* Required action: Take the records below and set down exactly the lines from the one with "CARREGAR MAIS NOTÍCIAS (411, 2233)" to the one with "Turkey (556, 2223)", ends included; do not copy the pictures.

* Entries shown:

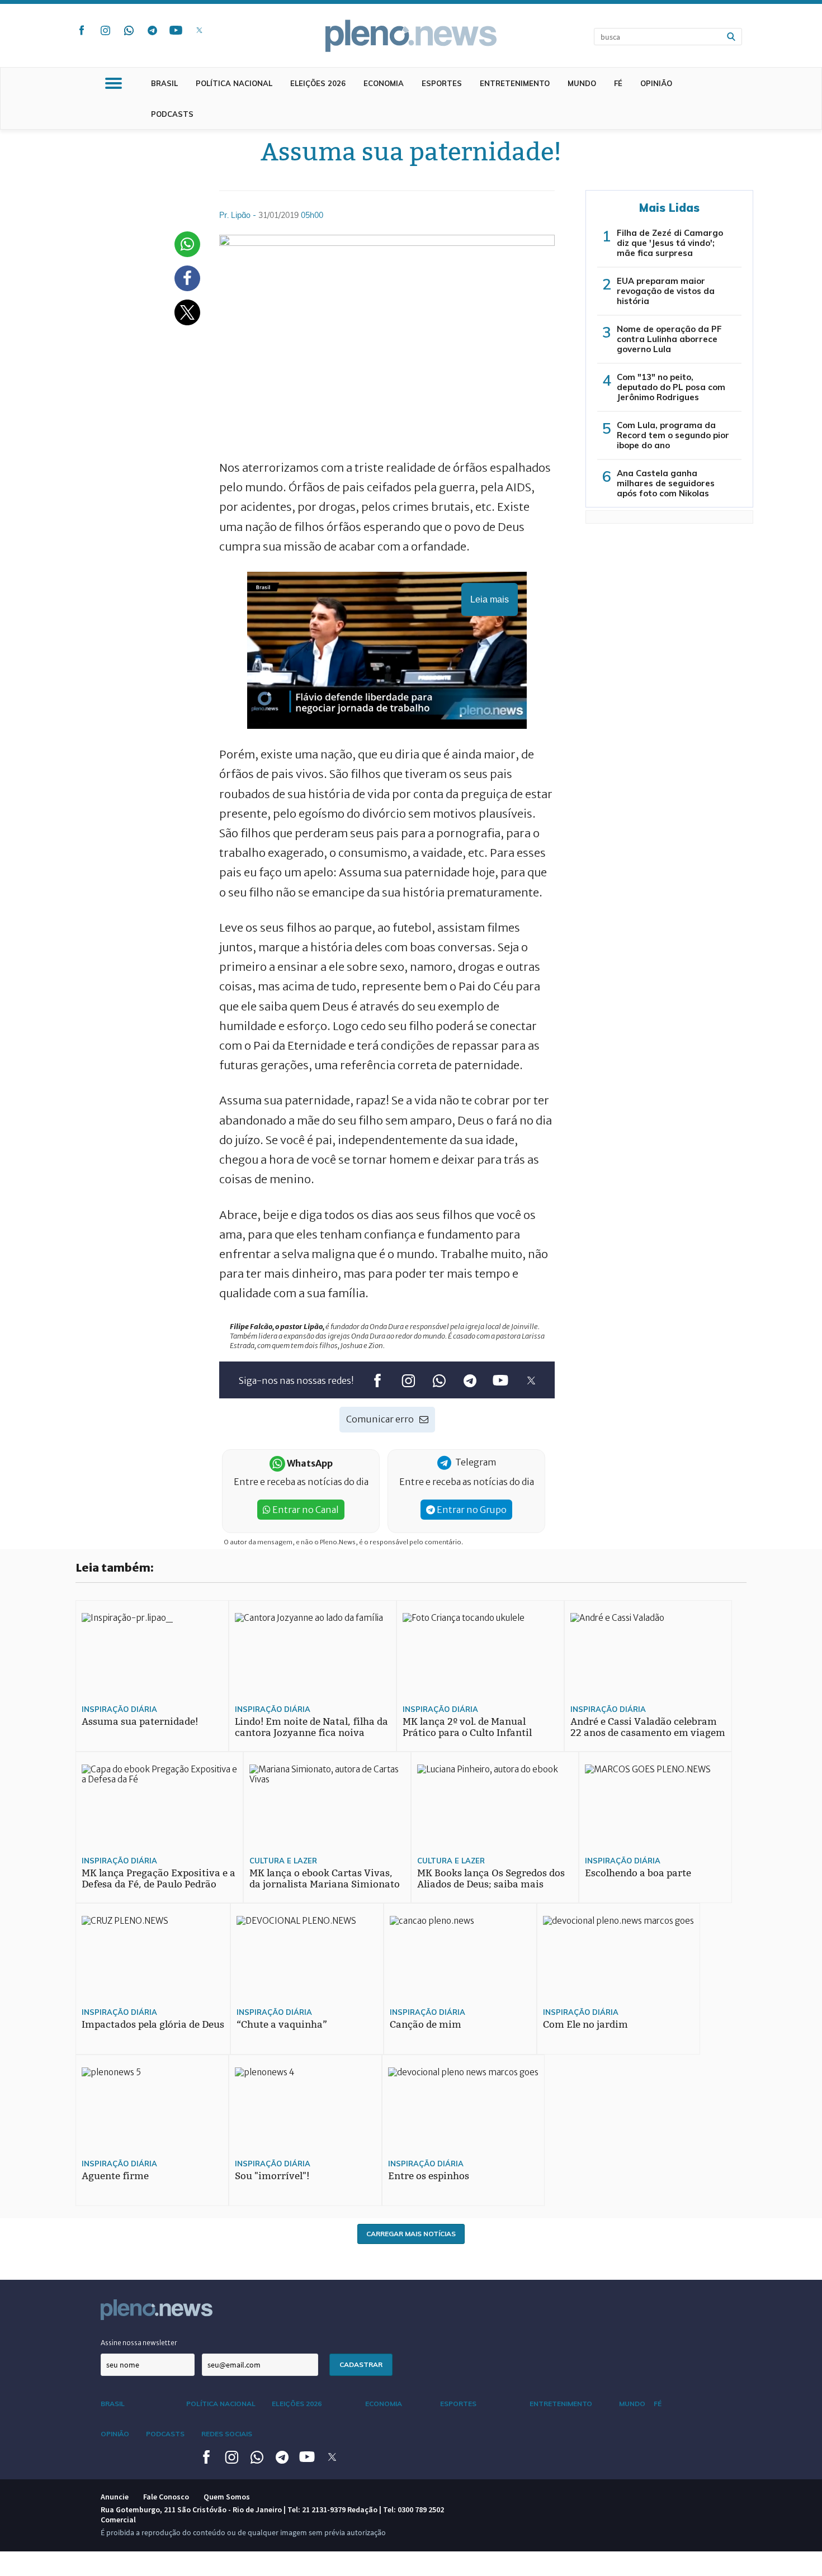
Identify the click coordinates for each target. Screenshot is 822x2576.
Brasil (164, 83)
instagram (105, 30)
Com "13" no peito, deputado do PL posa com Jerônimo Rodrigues (671, 387)
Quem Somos (227, 2497)
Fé (618, 83)
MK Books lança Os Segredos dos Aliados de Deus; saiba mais (491, 1878)
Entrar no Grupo (471, 1509)
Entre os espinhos (428, 2176)
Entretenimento (515, 83)
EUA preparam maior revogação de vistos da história (666, 291)
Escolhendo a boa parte (638, 1873)
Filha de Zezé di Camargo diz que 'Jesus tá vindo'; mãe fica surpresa (670, 242)
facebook (81, 30)
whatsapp (128, 30)
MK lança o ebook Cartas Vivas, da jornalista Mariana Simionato (324, 1878)
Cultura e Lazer (283, 1860)
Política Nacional (234, 83)
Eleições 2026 (318, 83)
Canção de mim (425, 2025)
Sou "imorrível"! (272, 2176)
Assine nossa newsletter (139, 2342)
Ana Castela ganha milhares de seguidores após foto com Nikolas (666, 483)
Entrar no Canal (305, 1509)
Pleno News (411, 36)
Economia (383, 83)
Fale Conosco (166, 2497)
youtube (175, 30)
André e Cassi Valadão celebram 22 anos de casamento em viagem (647, 1727)
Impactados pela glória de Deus (153, 2025)
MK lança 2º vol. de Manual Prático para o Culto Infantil (467, 1727)
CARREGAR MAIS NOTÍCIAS (411, 2233)
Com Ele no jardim (585, 2025)
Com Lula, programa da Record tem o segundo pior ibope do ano (673, 435)
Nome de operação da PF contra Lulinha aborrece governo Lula (669, 339)
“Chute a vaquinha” (282, 2025)
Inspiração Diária (119, 1709)
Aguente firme (115, 2176)
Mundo (582, 83)
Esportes (442, 83)
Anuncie (115, 2497)
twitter (199, 30)
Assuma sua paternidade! (140, 1722)
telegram (152, 30)
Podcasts (172, 114)
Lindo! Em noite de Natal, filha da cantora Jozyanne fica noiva (311, 1727)
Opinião (656, 83)
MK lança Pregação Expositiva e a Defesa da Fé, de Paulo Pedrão (158, 1878)
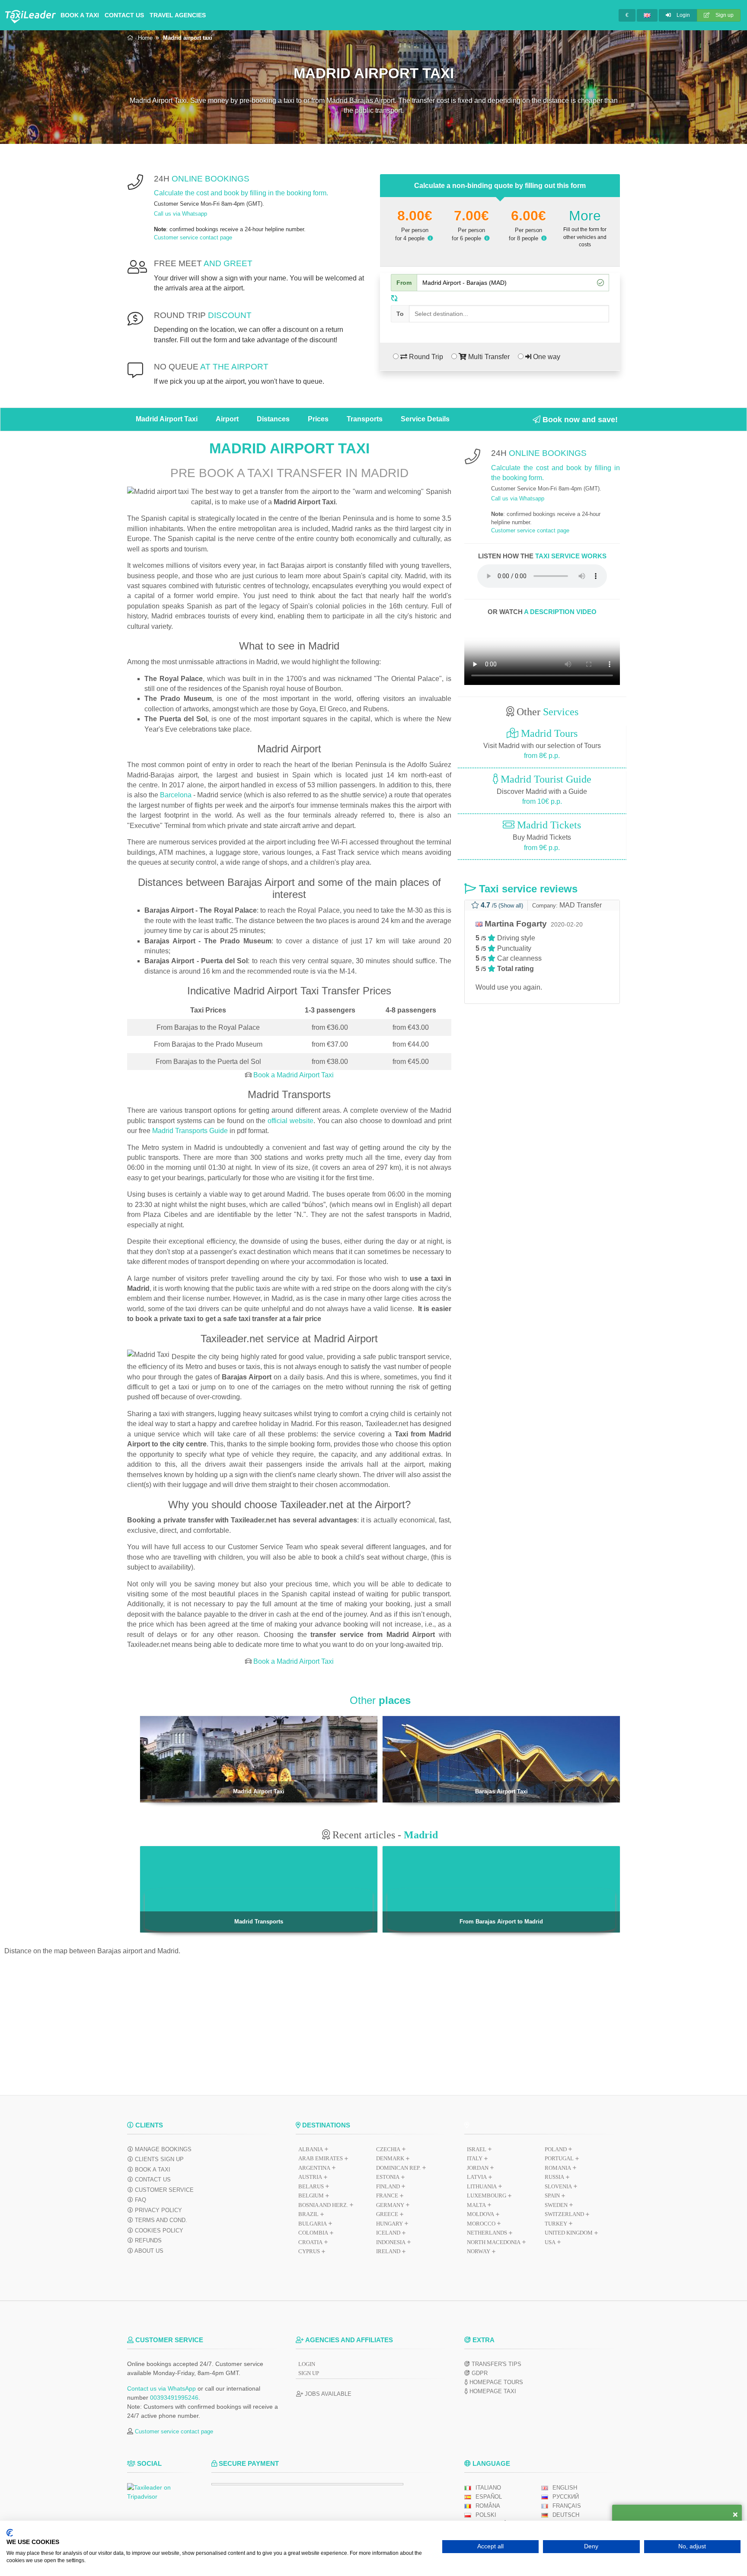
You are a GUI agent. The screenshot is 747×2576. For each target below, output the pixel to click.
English (564, 2487)
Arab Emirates (320, 2158)
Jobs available (327, 2394)
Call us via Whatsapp (180, 213)
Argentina (314, 2168)
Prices (318, 419)
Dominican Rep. (398, 2168)
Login (682, 15)
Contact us (124, 15)
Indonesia (390, 2242)
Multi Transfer (488, 356)
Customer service (163, 2190)
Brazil (308, 2214)
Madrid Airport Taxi (167, 419)
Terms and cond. (160, 2220)
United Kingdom (569, 2232)
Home (145, 38)
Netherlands (487, 2232)
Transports (365, 419)
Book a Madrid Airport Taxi (293, 1075)
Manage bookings (162, 2149)
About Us (148, 2251)
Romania (558, 2168)
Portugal (559, 2158)
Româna (488, 2506)
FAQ (139, 2200)
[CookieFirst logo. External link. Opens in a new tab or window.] (9, 2533)
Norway (478, 2251)
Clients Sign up (158, 2159)
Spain (552, 2195)
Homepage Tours (495, 2382)
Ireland (388, 2251)
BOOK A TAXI (80, 15)
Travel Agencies (178, 15)
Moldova (480, 2214)
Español (489, 2496)
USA (550, 2242)
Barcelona (176, 795)
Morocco (481, 2223)
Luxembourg (486, 2195)
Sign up (724, 15)
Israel (476, 2149)
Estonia (387, 2177)
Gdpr (479, 2373)
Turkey (556, 2223)
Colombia (313, 2232)
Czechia (388, 2149)
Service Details (425, 419)
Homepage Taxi (492, 2391)
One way (545, 356)
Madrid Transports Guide (190, 1130)
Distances (273, 419)
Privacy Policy (157, 2210)
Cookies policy (158, 2230)
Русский (565, 2496)
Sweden (556, 2205)
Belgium (311, 2195)
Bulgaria (312, 2223)
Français (566, 2506)
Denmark (390, 2158)
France (387, 2195)
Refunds (147, 2240)
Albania (310, 2149)
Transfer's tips (495, 2364)
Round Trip (425, 356)
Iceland (388, 2232)
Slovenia (558, 2186)
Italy (474, 2158)
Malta (476, 2205)
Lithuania (482, 2186)
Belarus (311, 2186)
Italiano (488, 2487)
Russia (554, 2177)
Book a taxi (151, 2169)
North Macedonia (493, 2242)
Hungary (389, 2223)
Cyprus (309, 2251)
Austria (310, 2177)
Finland (388, 2186)
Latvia (477, 2177)
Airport (227, 419)
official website (290, 1120)
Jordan (477, 2168)
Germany (390, 2205)
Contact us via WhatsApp (161, 2388)
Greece (387, 2214)
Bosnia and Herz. (323, 2205)
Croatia (310, 2242)
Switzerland (564, 2214)
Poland (556, 2149)
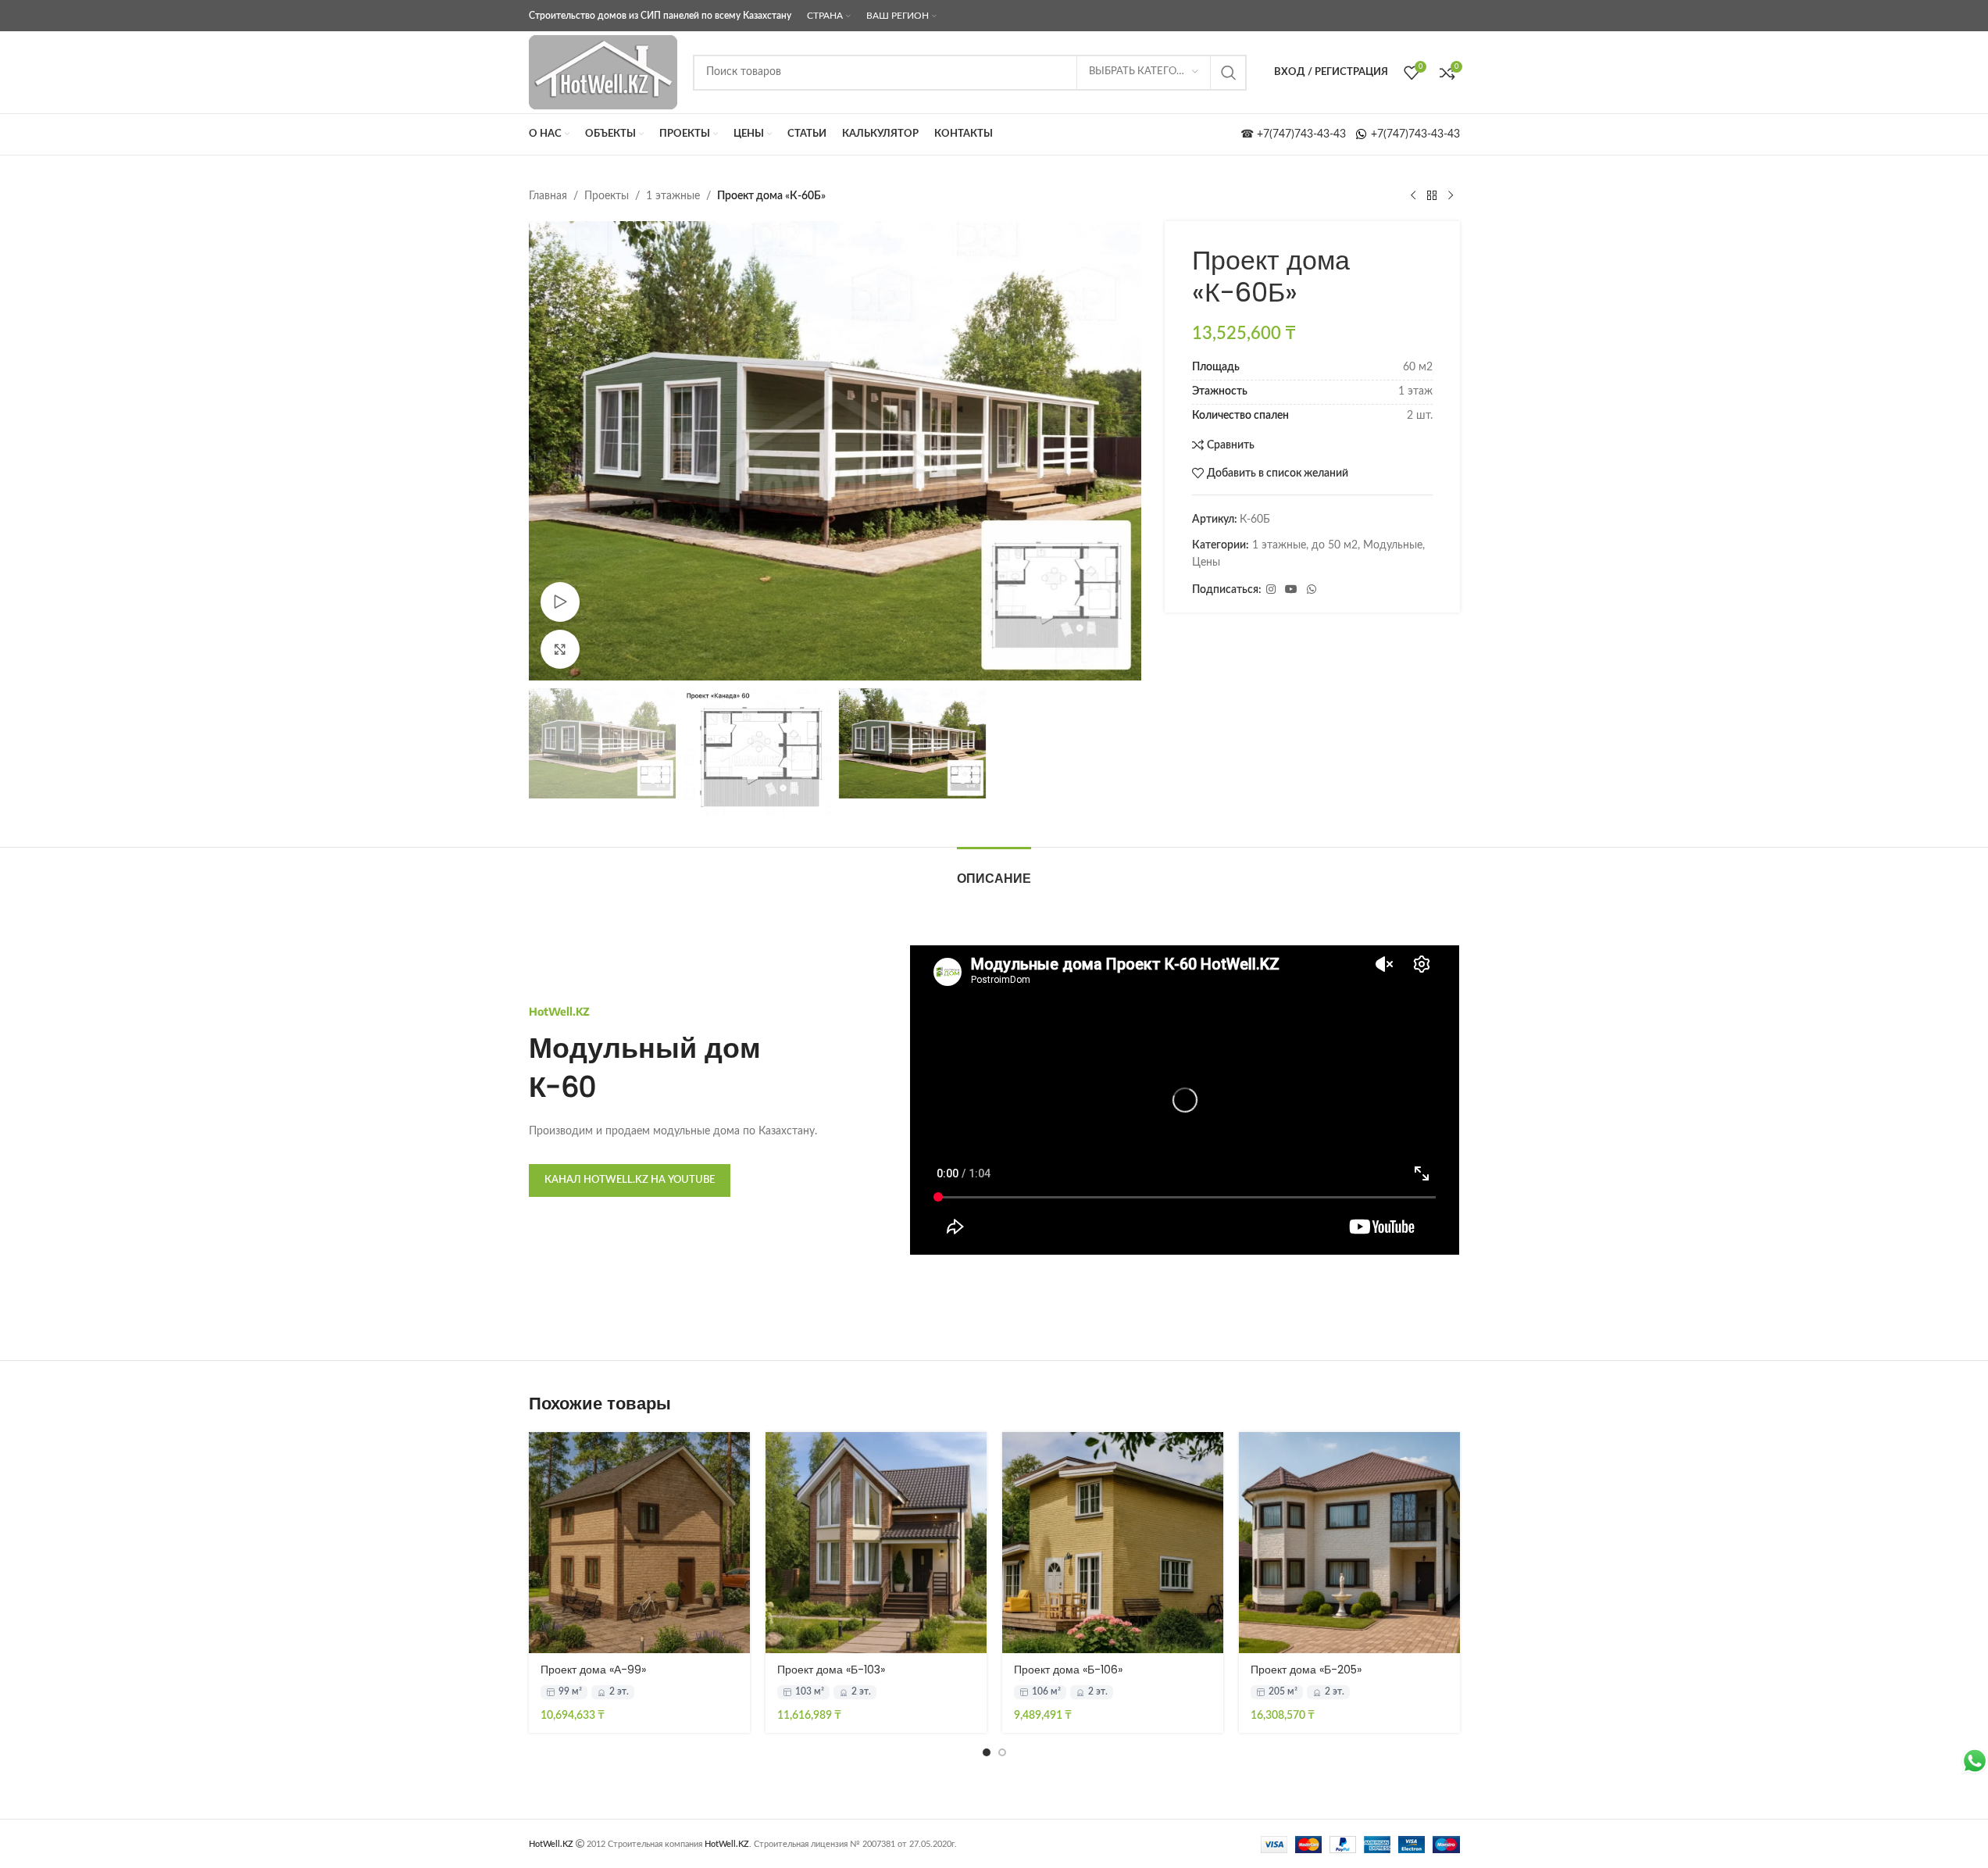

* Task output:
CARREGAR MAIS NOTÍCIAS (411, 2233)
Com Ele no jardim (585, 2025)
Com Lula, programa da Record tem o segundo pior ibope do ano (673, 435)
Nome de operação da PF contra Lulinha aborrece governo Lula (669, 339)
“Chute a vaquinha” (282, 2025)
Inspiração Diária (119, 1709)
Aguente firme (115, 2176)
Mundo (582, 83)
Esportes (442, 83)
Anuncie (115, 2497)
twitter (199, 30)
Assuma sua paternidade! (140, 1722)
telegram (152, 30)
Podcasts (172, 114)
Lindo! Em noite de Natal, filha da cantora Jozyanne fica noiva (311, 1727)
Opinião (656, 83)
MK lança Pregação Expositiva e a Defesa da Fé, de Paulo Pedrão (158, 1878)
You are a GUI agent. The screenshot is 747×2576. For each target below, output the pixel to click.
English (564, 2487)
Arab Emirates (320, 2158)
Jobs available (327, 2394)
Call us via Whatsapp (180, 213)
Argentina (314, 2168)
Prices (318, 419)
Dominican Rep. (398, 2168)
Login (682, 15)
Contact us (124, 15)
Indonesia (390, 2242)
Multi Transfer (488, 356)
Customer service (163, 2190)
Brazil (308, 2214)
Madrid Airport Taxi (167, 419)
Terms and cond. (160, 2220)
United Kingdom (569, 2232)
Home (145, 38)
Netherlands (487, 2232)
Transports (365, 419)
Book a Madrid Airport Taxi (293, 1075)
Manage bookings (162, 2149)
About Us (148, 2251)
Romania (558, 2168)
Portugal (559, 2158)
Româna (488, 2506)
FAQ (139, 2200)
[CookieFirst logo. External link. Opens in a new tab or window.] (9, 2533)
Norway (478, 2251)
Clients Sign up (158, 2159)
Spain (552, 2195)
Homepage Tours (495, 2382)
Ireland (388, 2251)
BOOK A TAXI (80, 15)
Travel Agencies (178, 15)
Moldova (480, 2214)
Español (489, 2496)
USA (550, 2242)
Barcelona (176, 795)
Morocco (481, 2223)
Luxembourg (486, 2195)
Sign up (724, 15)
Israel (476, 2149)
Estonia (387, 2177)
Gdpr (479, 2373)
Turkey (556, 2223)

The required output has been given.